**PROBLEMS TO SOLVE**
1 - In the piece on home-based learning below, list every sentence of the writer's reply to the first student message.
2 - According to the piece on home-based learning below, on what date did the circuit breaker start?

**QUOTED TEXT**
┄┄┄┄┄┄┄┄┄┄┄┄┄┄┄┄┄┄┄┄

All other students will alternate weekly between home-based learning and classes in school. This means the majority of students will still need to stay at home, which they have been doing since the circuit breaker started on April 7.

As a teacher and a general education officer, I have received many texts in recent weeks from students trying to adjust to staying at home.

Many of the messages articulate similar sentiments. Here are the three most common ones and my responses to these secondary school students.

1. “Cher [short form for teacher], for so long whole day whole night stay at home boring leh.”

Boredom is preferable to pain. Do you know what it’s like to be hooked up to a ventilator?

Boredom is a luxury. You will soon learn this during your National Service. And yes, there will still be National Service. If you can afford to be bored, you’re one of the lucky ones. Count your blessings.

┄┄┄┄┄┄┄┄┄┄┄┄┄┄┄┄┄┄┄┄

**RECORD EXCERPTS**
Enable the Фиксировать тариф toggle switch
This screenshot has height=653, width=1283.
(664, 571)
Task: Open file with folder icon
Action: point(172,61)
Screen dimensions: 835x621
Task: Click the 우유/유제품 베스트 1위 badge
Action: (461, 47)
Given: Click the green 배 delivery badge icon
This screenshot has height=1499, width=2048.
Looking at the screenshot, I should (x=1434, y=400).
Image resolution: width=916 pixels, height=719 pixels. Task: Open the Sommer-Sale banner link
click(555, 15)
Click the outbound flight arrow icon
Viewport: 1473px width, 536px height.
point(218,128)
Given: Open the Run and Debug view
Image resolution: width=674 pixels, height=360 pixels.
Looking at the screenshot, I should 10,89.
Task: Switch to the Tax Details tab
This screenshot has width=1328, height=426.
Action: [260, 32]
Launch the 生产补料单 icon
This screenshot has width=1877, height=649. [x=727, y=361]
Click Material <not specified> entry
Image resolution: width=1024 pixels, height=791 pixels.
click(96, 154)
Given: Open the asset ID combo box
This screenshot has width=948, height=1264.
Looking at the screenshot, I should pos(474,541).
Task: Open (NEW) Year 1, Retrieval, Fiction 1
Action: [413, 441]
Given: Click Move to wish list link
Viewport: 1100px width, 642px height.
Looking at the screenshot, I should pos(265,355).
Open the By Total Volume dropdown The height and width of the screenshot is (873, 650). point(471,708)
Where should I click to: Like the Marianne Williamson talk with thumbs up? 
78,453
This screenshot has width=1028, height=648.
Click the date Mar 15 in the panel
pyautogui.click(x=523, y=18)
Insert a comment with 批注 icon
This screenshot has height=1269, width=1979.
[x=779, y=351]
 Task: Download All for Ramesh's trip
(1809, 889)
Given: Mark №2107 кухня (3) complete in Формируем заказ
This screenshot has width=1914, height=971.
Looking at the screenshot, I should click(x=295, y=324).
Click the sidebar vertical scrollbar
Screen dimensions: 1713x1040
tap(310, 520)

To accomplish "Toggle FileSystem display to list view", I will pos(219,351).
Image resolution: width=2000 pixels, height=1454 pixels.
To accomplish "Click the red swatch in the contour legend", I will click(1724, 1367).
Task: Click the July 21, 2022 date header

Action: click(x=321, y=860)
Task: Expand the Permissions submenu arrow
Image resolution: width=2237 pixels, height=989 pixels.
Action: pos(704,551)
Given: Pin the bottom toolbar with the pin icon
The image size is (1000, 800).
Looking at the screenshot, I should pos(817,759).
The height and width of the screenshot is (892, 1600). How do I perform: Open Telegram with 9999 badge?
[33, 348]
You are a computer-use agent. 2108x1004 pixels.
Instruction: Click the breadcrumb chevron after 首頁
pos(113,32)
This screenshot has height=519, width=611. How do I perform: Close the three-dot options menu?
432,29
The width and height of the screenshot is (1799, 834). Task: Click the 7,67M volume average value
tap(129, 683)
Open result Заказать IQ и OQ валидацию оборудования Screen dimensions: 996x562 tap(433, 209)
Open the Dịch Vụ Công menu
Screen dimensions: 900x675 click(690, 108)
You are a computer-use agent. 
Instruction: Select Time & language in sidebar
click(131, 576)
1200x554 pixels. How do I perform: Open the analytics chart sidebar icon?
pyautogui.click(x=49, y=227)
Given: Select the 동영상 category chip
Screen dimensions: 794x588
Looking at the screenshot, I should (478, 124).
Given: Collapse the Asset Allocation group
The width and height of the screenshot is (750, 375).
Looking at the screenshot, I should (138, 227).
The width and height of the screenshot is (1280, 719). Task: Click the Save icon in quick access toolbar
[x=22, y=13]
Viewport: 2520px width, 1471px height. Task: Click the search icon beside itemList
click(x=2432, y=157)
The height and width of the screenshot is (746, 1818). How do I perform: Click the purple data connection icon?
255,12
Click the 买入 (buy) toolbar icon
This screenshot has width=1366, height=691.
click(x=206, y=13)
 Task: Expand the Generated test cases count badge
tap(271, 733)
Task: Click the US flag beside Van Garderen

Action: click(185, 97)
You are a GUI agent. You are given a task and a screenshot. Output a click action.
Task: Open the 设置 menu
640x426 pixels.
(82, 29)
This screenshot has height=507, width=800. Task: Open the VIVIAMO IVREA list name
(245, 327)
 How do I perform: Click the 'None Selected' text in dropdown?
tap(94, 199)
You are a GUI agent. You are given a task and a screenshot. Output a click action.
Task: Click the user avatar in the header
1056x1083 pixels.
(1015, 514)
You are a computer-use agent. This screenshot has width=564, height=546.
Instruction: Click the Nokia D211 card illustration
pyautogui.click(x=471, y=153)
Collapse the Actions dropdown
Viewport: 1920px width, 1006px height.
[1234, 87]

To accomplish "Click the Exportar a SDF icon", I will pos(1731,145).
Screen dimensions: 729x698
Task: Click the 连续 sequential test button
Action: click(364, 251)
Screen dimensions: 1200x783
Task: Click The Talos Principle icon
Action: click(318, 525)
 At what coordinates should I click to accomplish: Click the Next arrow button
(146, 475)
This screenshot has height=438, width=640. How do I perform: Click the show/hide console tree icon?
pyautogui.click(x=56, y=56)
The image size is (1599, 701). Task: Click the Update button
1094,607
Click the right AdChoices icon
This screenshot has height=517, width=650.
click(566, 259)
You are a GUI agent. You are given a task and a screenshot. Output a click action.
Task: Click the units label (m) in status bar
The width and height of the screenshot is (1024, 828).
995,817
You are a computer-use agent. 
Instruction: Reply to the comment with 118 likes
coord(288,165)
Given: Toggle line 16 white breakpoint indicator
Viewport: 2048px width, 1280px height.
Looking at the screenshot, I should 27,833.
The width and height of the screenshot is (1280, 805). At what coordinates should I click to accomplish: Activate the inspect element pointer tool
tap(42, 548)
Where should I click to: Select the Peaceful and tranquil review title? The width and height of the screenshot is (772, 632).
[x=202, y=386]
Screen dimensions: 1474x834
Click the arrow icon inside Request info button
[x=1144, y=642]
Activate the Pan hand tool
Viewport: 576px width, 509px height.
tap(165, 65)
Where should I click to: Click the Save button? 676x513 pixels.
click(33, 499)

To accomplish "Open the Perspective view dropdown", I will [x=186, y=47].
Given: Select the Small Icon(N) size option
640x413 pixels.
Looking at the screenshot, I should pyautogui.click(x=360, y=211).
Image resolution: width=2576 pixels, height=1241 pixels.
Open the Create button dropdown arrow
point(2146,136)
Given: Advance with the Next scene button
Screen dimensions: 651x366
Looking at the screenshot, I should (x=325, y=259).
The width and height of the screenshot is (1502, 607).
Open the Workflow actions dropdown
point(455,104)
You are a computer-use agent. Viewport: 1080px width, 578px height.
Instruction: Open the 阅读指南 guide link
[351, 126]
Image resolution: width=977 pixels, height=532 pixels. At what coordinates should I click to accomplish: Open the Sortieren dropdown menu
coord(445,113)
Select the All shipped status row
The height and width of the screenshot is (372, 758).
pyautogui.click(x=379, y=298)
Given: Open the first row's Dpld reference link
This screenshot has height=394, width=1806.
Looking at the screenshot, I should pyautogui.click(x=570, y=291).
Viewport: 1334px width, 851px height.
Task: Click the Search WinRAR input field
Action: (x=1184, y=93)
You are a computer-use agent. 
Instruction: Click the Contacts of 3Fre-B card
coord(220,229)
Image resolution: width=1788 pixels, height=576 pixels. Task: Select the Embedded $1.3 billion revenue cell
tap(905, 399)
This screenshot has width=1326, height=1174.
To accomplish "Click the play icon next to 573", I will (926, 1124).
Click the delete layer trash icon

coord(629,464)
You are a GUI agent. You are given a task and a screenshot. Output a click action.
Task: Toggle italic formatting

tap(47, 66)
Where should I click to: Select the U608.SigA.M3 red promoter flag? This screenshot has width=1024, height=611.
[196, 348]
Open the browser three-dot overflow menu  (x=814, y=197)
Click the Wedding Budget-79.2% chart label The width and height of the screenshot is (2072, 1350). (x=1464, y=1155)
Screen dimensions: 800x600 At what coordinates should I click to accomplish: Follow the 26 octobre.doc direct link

┄┄┄┄┄┄┄┄┄┄┄┄┄┄┄┄┄┄┄┄

**TASK-BY-TASK SOLUTIONS**
1 -
1. Boredom is preferable to pain.
2. Do you know what it’s like to be hooked up to a ventilator?
3. Boredom is a luxury.
4. You will soon learn this during your National Service.
5. And yes, there will still be National Service.
6. If you can afford to be bored, you’re one of the lucky ones.
7. Count your blessings.

2 - April 7.